Since the pandemic, HR has remained the driving force in keeping the workforce and the organization engaged, productive and resilient. This situation illustrates the true value of HR and has proven the importance of investing in flexible and robust HR processes and structures.
Though devastating, COVID-19 has provided a rare opportunity for human resource managers to rebuild and take the lead in driving organizational stability and strength. Organizations must now navigate the uncertainty and thereby discover new and creative solutions to challenges arising across many areas of their operation. Here are some areas we have had to rethink and remodel because of this shocking pandemic:
1. The Work-Life Balance
Many organizations have been forced to switch to a remote work model at a rate and scale unimaginable.

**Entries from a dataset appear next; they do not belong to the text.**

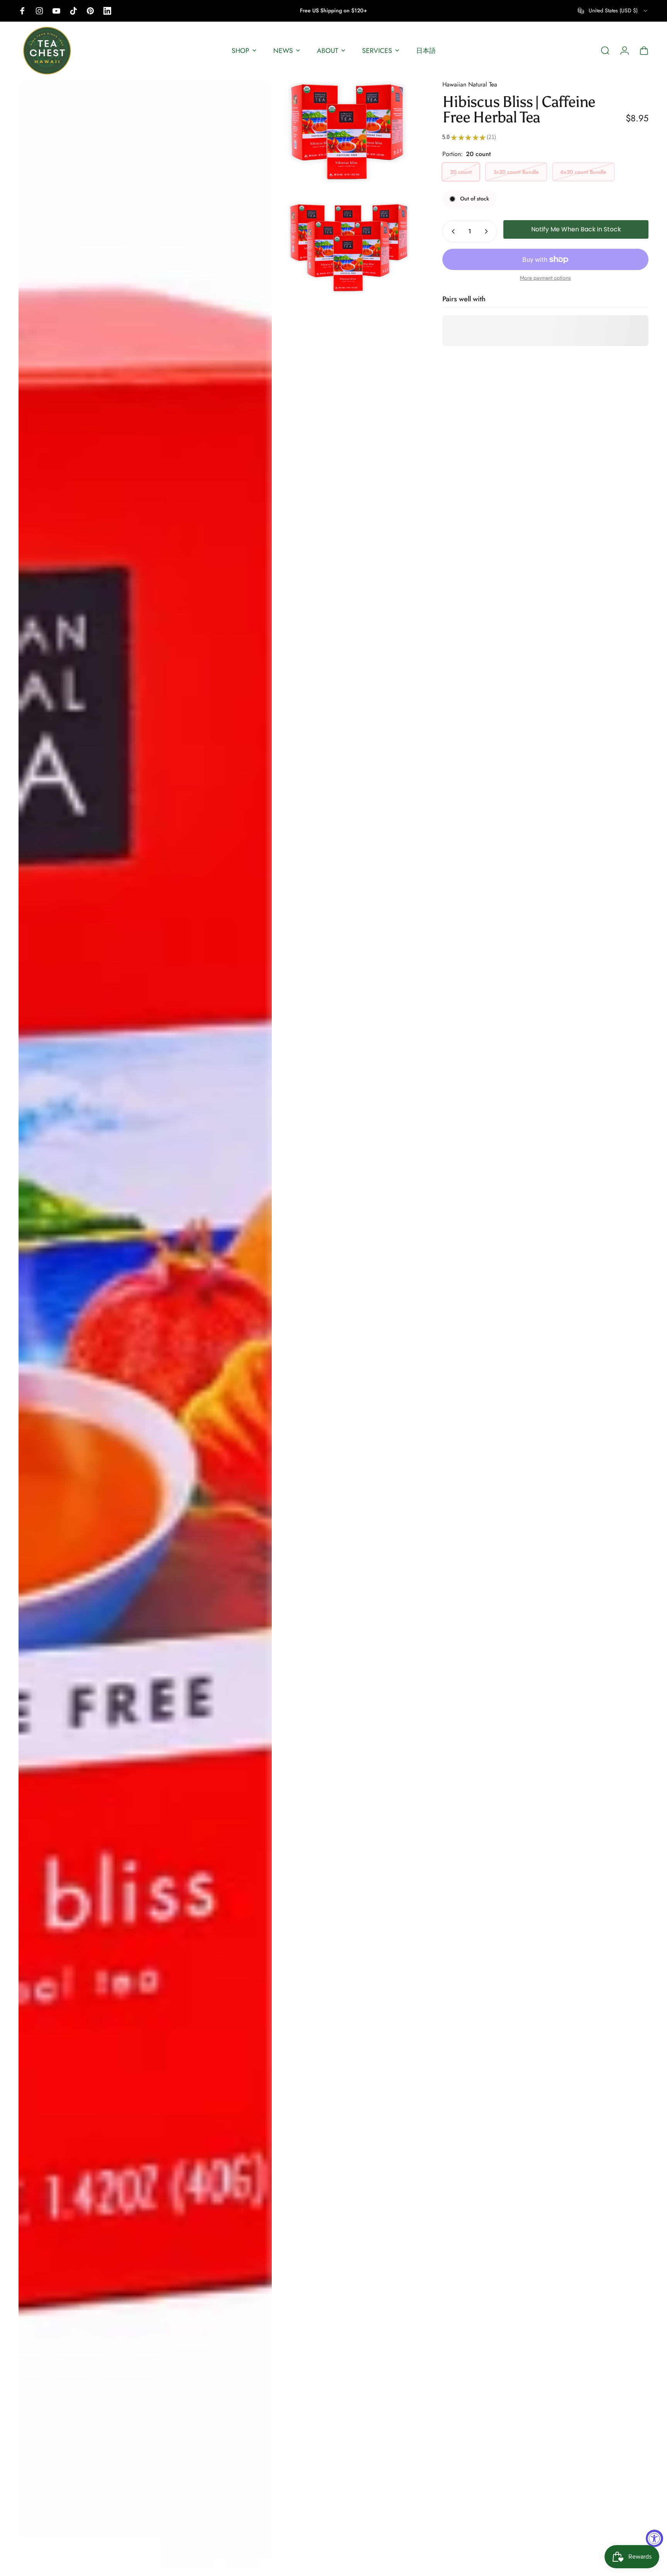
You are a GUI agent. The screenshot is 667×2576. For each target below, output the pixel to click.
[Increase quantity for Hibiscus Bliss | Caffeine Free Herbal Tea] (488, 231)
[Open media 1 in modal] (145, 1324)
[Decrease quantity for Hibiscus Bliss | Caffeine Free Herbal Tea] (451, 231)
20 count (461, 172)
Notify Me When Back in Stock (576, 229)
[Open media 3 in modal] (349, 244)
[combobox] (613, 11)
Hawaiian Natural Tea (469, 84)
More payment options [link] (545, 278)
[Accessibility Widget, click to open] (654, 2538)
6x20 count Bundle (583, 172)
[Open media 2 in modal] (349, 132)
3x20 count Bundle (516, 172)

This was in an effort to adhere to social distancing protocols which were encouraged to manage the spread of COVID-19. Face-to-face collaboration has been replaced with video conferencing platforms like Zoom and Skype. Having employees operate remotely presented new challenges in work arrangements with profound consequences in the way employees are managed at work.

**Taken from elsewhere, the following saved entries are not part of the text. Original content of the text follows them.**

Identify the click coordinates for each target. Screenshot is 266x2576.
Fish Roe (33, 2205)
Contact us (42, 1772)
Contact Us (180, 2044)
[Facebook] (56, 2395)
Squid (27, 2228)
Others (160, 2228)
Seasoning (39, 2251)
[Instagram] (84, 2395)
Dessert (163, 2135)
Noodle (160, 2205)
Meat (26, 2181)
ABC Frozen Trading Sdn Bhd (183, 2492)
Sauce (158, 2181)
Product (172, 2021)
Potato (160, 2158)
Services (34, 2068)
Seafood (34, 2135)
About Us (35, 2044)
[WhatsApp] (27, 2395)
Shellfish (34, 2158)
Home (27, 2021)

HR managers have now been tasked with helping their workforce cope with and adjust to their newly altered work environment. This includes addressing employees’ inability to separate their professional and private lives as the closure of schools and suspension of childcare services has increased the parental demands on employees even during office hours, further thinning the line between work and family spheres. Empathy becomes important as HR should aim to reassure staff members of their awareness of the challenges that working from home presents. Additionally, in whatever way possible, HR must make provisions to assist employees in finding a ‘happy medium’. This could mean making temporary changes in the nature and quantity of a staff member’s duties or even in the hours in which they are required to perform them. HR’s primary duty at this moment is to empathize with, reassure, and assist their team members and consequently build their trust.
2. Employee Well-Being
Employees’ health and well-being have also come to the forefront. Foremost in the range of employer responsibilities is the necessity to protect the health of employees against infection by the virus. Indeed, the provision of such protection is a common-law responsibility of employers. Honoring such responsibility has proved challenging as organizations try to ensure continuity of operations through the adoption of innovative measures including remote working.

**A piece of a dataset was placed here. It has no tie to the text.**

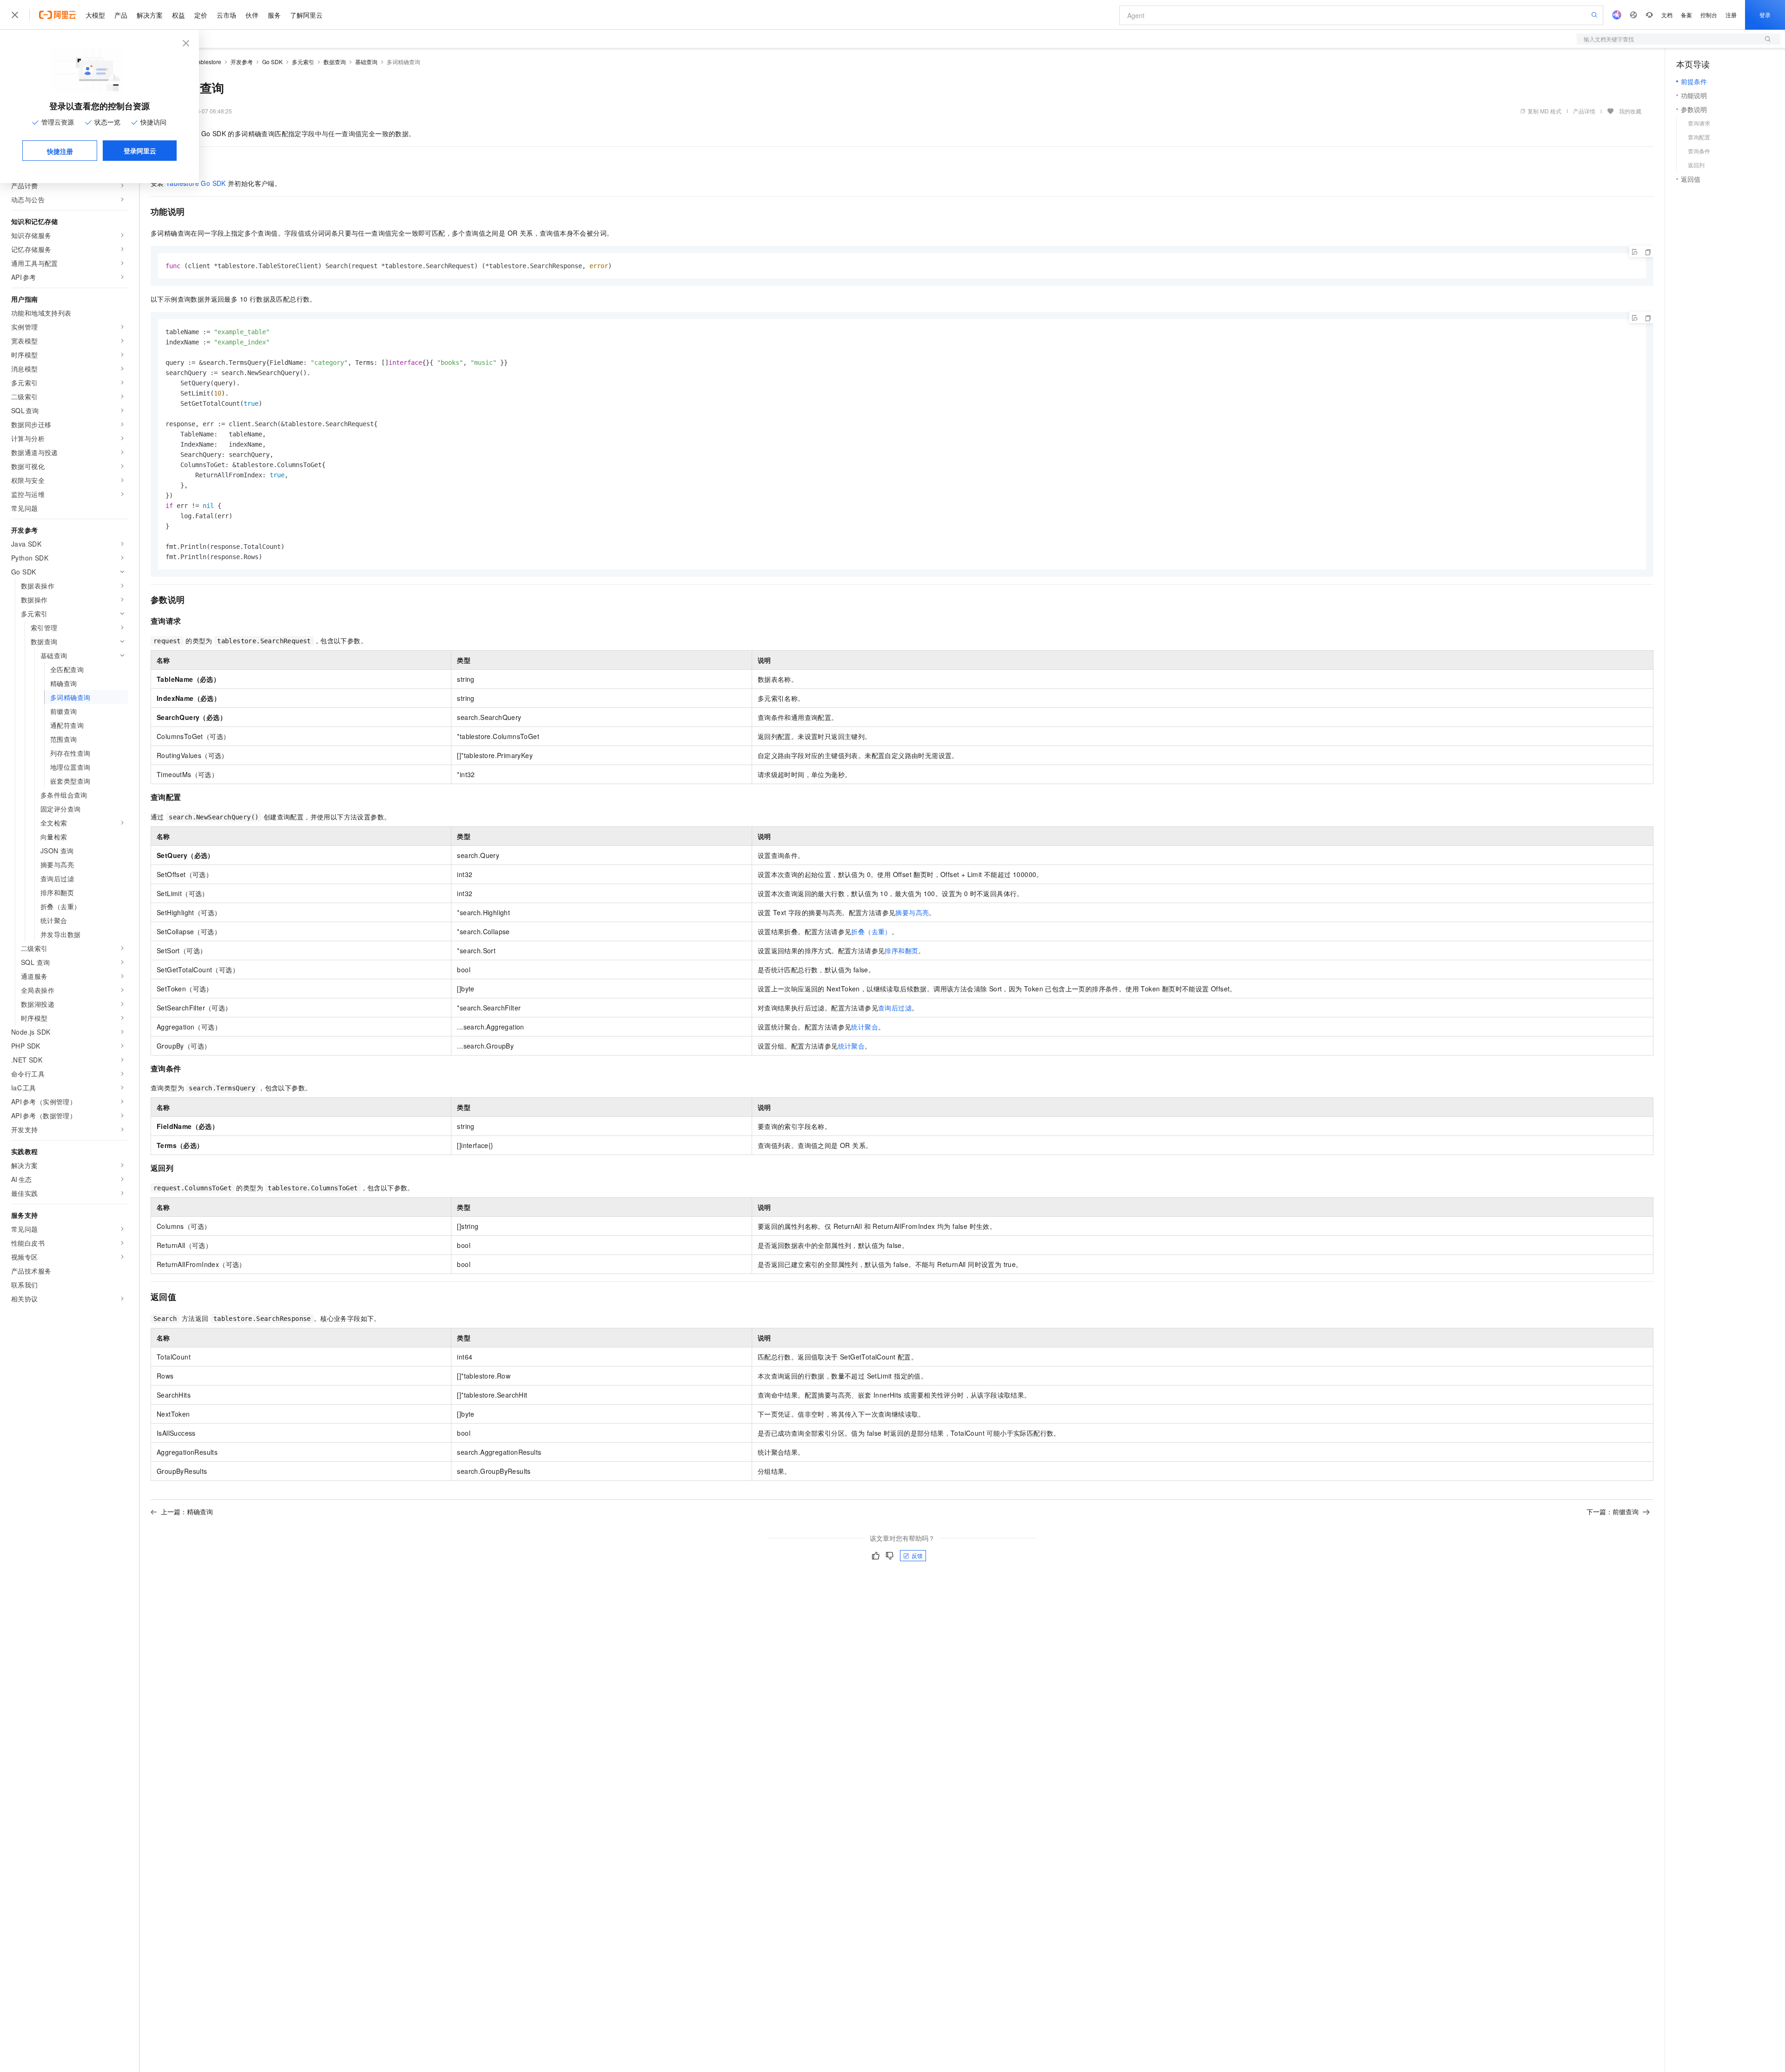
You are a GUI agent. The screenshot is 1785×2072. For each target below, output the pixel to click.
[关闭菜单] (15, 15)
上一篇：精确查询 (187, 1511)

Though now tasked with processing paperwork and providing solace to hundreds of employees who have either been laid off or kept on the job, we still have the responsibility to manage productivity, motivation and keeping employees engaged and connected. Additionally, we anticipate many employers will revert to contracts for service to minimize labor costs including vacation pay, sick leave, maternity leave, and pensions. Therefore, governments will have to revise labor laws to provide adequate protection to workers.
3. Performance Management
Performance management is a growing concern, especially in remote working systems as employees may seek to get around measures to get back at authoritarian bosses. Modern, progressive, transformative leadership becomes a necessity in the remote working climate. This new norm will force companies out of the culture of micro-managing employees in the virtual workplace and will play a critical part in attracting and retaining talent later.
The Caribbean workplace which traditionally has witnessed workplace conflict and suspicion will tend to see an escalation of tensions. Therefore, research should be conducted to find out what took place last year to help fashion policy to avert a further breakdown in workplace relations.
In conclusion, it is key for HR to provide a climate of calm while encouraging timely, accurate, clear, and consistent communication from all levels of the organization. Now more than ever, communication needs to be honest, open, and transparent as much as possible to prevent further uncertainty. This approach should be intertwined with some empathy and understanding as the physical, mental and economic impacts of the virus vary between employees.
Employees are our most valuable asset and in the words of Richard Branson, “Great leaders are great listeners, who know their best asset is the people they work with.”